Goretti ficou transtornada de ciúmes. Toda mulher era uma inimiga, a potencial amante do marido. Não cumprimentava mais as vizinhas, a cabeleireira, deixou de falar com as amigas. O marido não podia ter uma cliente mulher. Não podiam ir a um restaurante onde a garçonete fosse mulher. Ela enlouqueceu de ciúmes.

- Todas querem o meu marido, ele é só meu!

Um dia, arrumando as roupas do marido, encontrou, camuflada entre as camisas sociais, uma caixa de chocolate e um buquê de flores. Seu aniversário tinha acontecido há um dia e Goretti não recebeu presentes. Espumou raiva pela boca.

- Quem é esta ordinária que está roubando o que é meu?

Comeu os chocolates e jogou as flores fora.

Exausta de tanta solidão e ciúmes, Goretti foi para a casa dos pais e furtou a arma que o patriarca guardava no cofre.

Voltou para a casa e ficou esperando o marido chegar, em pé, atrás da porta.

Ao entrar, Amadeu tem diante de si uma Goretti que não era sua: descabelada, lágrimas desfilando pelas bochechas sem vida, olhos perplexos, cor de fúria.

- Mas o que é isso, meu anjo?

- Você está me traindo, Amadeu?

- Claro que não, Docinho.

- Por que você não me toca mais, não me beija com desejo? Por quê me beija com carinho?
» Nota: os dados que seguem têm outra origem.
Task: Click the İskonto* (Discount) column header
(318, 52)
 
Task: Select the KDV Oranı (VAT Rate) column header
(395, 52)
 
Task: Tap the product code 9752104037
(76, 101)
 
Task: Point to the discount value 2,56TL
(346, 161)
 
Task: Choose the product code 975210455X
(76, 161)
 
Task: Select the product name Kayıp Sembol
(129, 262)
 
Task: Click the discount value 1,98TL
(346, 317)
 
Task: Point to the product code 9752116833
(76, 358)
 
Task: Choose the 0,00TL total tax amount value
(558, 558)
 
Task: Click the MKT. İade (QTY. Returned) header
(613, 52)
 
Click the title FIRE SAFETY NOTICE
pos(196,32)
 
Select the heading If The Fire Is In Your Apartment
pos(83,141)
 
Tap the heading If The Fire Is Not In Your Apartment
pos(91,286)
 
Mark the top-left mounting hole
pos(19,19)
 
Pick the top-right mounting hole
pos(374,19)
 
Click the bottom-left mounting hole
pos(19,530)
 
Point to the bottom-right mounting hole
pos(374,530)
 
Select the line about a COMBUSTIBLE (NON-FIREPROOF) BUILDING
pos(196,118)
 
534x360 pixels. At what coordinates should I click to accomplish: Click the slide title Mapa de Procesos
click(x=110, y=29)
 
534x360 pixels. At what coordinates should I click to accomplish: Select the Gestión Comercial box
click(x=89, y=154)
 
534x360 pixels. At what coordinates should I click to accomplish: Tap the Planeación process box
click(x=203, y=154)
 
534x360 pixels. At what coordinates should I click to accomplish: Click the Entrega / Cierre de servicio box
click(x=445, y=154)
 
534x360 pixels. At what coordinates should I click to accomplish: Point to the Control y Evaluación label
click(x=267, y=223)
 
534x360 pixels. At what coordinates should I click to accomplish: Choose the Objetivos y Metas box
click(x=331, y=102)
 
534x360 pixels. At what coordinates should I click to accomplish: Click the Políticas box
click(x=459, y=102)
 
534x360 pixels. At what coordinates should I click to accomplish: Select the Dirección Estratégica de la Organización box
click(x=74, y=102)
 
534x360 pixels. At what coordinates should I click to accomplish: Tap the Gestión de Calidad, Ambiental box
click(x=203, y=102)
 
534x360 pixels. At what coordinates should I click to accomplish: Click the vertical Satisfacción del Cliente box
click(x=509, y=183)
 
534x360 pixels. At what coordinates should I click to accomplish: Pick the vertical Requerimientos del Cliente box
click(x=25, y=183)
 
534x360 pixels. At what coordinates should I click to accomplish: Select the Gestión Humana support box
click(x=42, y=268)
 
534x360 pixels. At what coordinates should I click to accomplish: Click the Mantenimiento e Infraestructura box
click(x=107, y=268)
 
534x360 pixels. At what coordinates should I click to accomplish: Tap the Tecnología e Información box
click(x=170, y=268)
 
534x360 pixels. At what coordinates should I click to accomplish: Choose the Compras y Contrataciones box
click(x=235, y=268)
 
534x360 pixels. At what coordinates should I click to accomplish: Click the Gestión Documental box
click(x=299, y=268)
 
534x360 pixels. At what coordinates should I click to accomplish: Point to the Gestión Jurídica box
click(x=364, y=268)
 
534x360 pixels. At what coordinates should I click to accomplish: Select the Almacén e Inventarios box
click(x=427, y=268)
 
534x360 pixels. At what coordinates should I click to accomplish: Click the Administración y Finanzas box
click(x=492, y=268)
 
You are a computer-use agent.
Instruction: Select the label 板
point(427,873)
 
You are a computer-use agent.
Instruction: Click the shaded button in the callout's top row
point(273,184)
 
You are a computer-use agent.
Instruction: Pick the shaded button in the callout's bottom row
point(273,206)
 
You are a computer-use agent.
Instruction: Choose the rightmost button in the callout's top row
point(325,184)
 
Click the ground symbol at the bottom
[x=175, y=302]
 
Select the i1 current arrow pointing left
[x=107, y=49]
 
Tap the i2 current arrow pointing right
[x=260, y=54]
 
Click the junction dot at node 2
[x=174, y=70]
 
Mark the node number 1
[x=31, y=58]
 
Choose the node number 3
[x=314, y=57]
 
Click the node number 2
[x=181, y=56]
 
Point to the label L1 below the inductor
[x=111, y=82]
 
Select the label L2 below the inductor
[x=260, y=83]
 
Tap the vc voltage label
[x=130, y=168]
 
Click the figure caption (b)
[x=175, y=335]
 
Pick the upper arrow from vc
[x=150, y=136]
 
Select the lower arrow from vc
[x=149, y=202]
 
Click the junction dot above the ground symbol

- Meu bem, abaixe a arma, vamos conversar.

- Qual é o nome dela?

- Dela, quem?

- A outra!

Goretti se acabava de tanto chorar. Deve ter perdido centímetros de altura após esse pranto.

- Não há outra, meu anjo, eu lhe garanto...

- Ela é mais bonita do que eu?

- Não há mulher mais bonita do que você, meu anjo.

- Então por que você não me deseja? Quero o seu segredo, não o seu carinho.

Eis a verdade: A gente só revela quem é na cama, o resto do contato humano é mera formalidade necessária para a convivência.

- Calma, meu bem, eu lhe explico tudinho. Vamos conversar...

- Para quem eram as flores e o chocolate?

- Eu vou lhe contar, abaixe a arma, Docinho.

Amadeu se aproximou cuidadosamente e abaixou o revólver. Abraçou a esposa.

A arma disparou. Amadeu caiu, com um tiro na altura do estômago. O sangue manchando seu terno. A máquina de lavar ficou descontente, teria que trabalhar.

Goretti segurava o marido em seus braços, estendido no chão.

- Eram para você... As flores... E o chocolate... Feliz... aniversário... - o jovem advogado balbuciava as palavras, entre um suspiro e outro. - Nunca... Houve outra... Garota, meu bem.

- Não importa mais, meu bem, não importa.

- Seu pai... Me fez prometer nunca mais tocar você.

- Não interessa. Pelo menos, agora nenhuma outra vai ter o que eu não posso ter. Você é só meu, agora, meu anjo.

Amadeu não disse mais nada, seus olhos se fecharam. Goretti olhava para o marido falecido e parecia sorrir.